2017年05月20日 | 政治・経済・社会
   少し日本経済も上向き傾向だと報じられている。
   失われた10年、あるいは、失われた四半世紀と言われて久しく、日本のGDPが、500兆円を境にして、一向に上昇せずに、エズラ・ヴォーゲルが、Japan as No.1を書いたのは1979年であるから、もう、昔々の話で、夢の世界である。

   さて、何故、こんな話になったのか。
   積読であった大著のトーマス・セドラチェクの「善と悪の経済学」を読んでいて、第2章 「旧約聖書」の社会の幸福と言う箇所で、落穂ひろいの話が出ていて、迂闊にも知らず、非常に興味を持ったからである。
   このブログでも、We are the 99%.運動など、経済格差の拡大が、非常に深刻な問題として今日の資本主義、民主主義を毒していると言うことについて書いてきたが、古くから、弱者救済への教えがあったと言うことを感じて、感銘を受けたのである。

   この口絵に借用したフランスの画家ジャン=フランソワ・ミレーによって描かれた「落穂ひろい」の絵は有名で、私もパリのオルセー美術館で何度か見ており、印象に残っているが、この絵そのものが、この旧約聖書の「レビ記(Leviticus)」記されている、貧しい寡婦や貧農などのために、落穂を残さなければならないとの戒律に想を得たと言うことである。
   この絵を見た時に、解説書か何かで見た記憶も微かにあるのだが、忘れてしまっていた。

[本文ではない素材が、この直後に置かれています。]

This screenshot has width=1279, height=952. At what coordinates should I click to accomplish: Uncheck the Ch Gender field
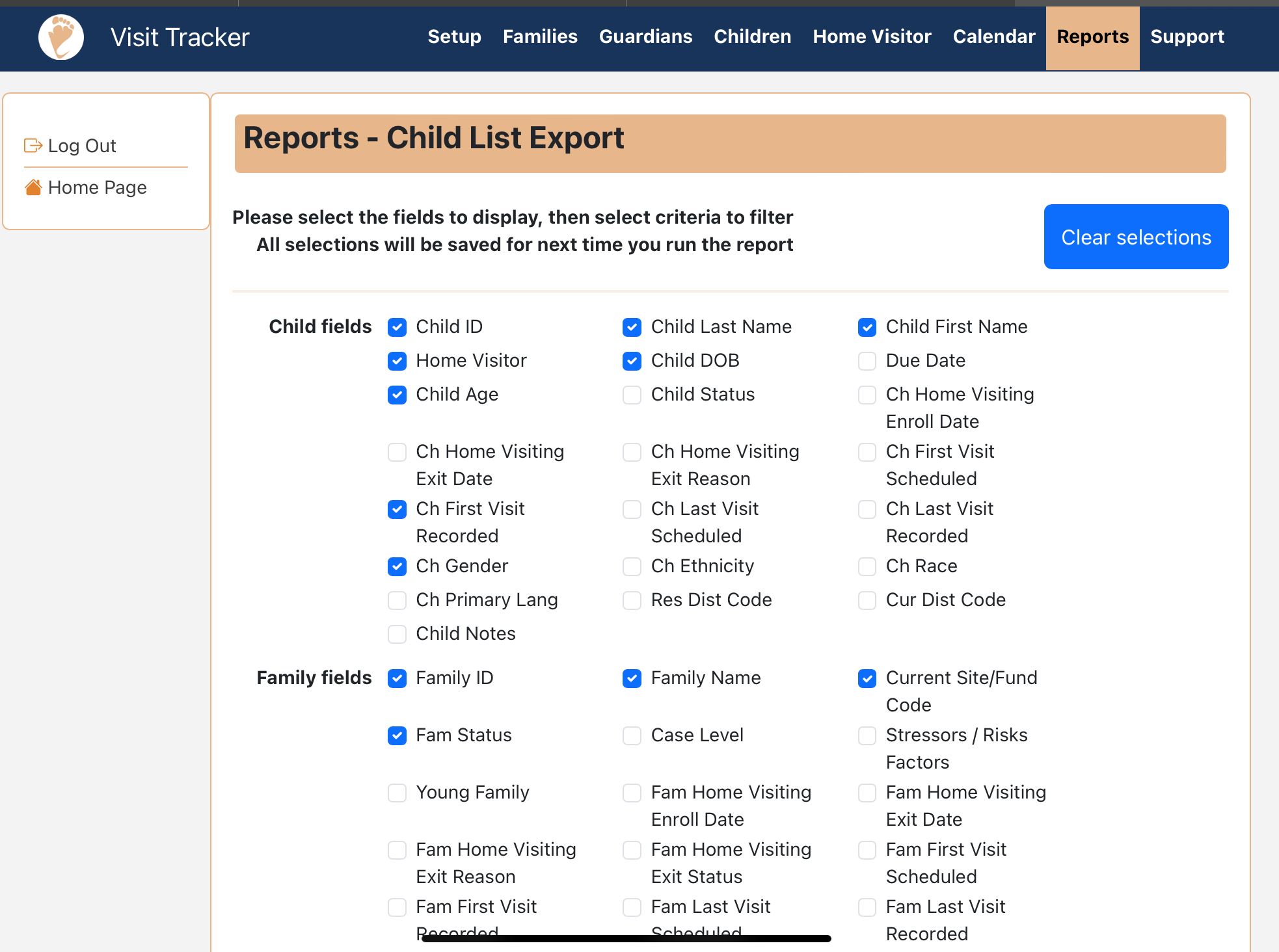397,566
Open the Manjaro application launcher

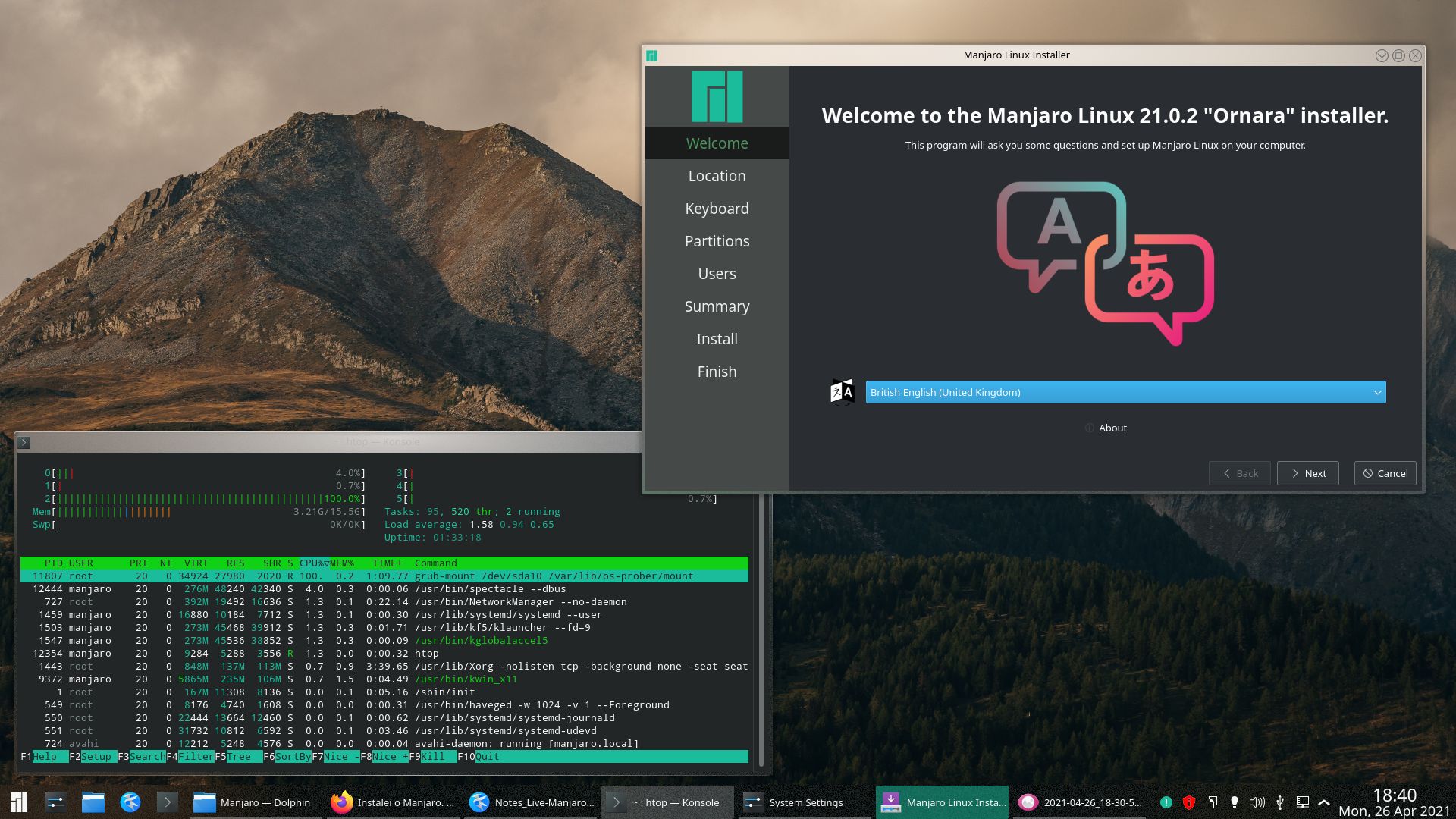click(18, 802)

   宗教的なことは分からないので、詳細は避けるが、貧困層のために広く富を残すと言う社会政策と結び付けられた巧みな経済規制だと思うのだが、このような慈善は、善意の表れではなく、むしろ責任と見做されて、寡婦とか孤児と言った弱者だけではなく、移民も社会的保護の対象になったと言う。

   もう一つ、セドラチェクが言及しているのは、キリスト教の章で、私有財産制について、例外規定を設けていて、「貧困の際には、すべてのものは共有財産となる」として、現世の財産は本来的に共有されると言う考え方があって、「飢えた人は満たされるまで他人のぶどうを食べてよい」と、これは、前述の落穂ひろいに関する定めと同じで、社会的弱者を守るための掟だと説いている。

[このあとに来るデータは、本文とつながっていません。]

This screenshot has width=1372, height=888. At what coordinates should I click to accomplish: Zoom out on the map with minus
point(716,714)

   何千年も経た今日、世界中には、経済格差が益々拡大して、移民排斥が渦巻き、環境破壊が勢いを増し、正に、宇宙船地球号が危機に瀕している。
   それに、中流社会だと言われて貧富の格差が比較的軽微であったわが日本社会が、経済の歪が進行して、先進国中でも、経済格差が拡大して、貧困率が上昇して悪化の一途を辿っている。
   最近、世情において、殆どこの弱者救済対策など経済社会のセイフティネットの構築議論が、俎上に上らなくなったが、益々、状態は悪化している筈であり、日本の政治が迷走を続けているが、非常に憂うべき状態だと思っている。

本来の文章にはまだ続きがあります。